* What the exercise asks
From the listing below, copy only the lines from the line that contains "Baseball (197, 157)" to the line that contains "labor (29, 539)", counting those two lines as part of the copy.
BEGIN Record set
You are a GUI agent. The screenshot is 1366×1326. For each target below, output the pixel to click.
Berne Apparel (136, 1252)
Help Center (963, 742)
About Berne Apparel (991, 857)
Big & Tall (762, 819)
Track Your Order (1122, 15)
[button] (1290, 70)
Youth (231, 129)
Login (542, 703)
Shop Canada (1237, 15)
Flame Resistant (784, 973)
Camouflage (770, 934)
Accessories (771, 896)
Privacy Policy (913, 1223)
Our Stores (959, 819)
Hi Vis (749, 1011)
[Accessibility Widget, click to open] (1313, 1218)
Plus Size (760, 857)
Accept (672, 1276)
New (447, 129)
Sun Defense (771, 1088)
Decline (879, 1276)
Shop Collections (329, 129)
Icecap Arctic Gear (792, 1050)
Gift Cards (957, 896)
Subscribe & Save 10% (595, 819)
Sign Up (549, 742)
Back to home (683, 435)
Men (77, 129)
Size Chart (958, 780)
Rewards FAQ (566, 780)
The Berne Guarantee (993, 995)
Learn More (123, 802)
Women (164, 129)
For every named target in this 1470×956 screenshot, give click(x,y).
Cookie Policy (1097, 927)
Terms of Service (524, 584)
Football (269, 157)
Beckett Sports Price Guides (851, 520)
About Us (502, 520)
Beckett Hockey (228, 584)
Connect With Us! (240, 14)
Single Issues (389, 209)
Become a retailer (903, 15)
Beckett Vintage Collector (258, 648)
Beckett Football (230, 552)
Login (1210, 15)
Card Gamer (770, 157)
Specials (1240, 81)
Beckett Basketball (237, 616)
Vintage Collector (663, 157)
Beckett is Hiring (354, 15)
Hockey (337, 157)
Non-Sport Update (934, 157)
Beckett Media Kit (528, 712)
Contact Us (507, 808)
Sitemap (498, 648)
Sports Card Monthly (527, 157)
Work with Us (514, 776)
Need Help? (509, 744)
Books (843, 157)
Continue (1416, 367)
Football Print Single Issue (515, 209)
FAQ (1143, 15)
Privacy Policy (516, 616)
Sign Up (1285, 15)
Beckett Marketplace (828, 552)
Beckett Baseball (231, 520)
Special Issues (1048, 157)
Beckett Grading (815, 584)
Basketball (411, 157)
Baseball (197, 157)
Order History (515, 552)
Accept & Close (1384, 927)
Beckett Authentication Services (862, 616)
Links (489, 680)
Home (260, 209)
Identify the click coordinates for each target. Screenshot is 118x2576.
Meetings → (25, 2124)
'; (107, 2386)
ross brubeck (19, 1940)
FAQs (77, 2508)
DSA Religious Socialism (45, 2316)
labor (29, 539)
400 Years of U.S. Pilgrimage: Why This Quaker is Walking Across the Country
END Record set
* Worked solution
Baseball (197, 157)
Order History (515, 552)
Accept & Close (1384, 927)
Beckett Authentication Services (862, 616)
Links (489, 680)
Home (260, 209)
Identify the click coordinates for each target. Screenshot is 118x2576.
Meetings → (25, 2124)
'; (107, 2386)
ross brubeck (19, 1940)
FAQs (77, 2508)
DSA Religious Socialism (45, 2316)
labor (29, 539)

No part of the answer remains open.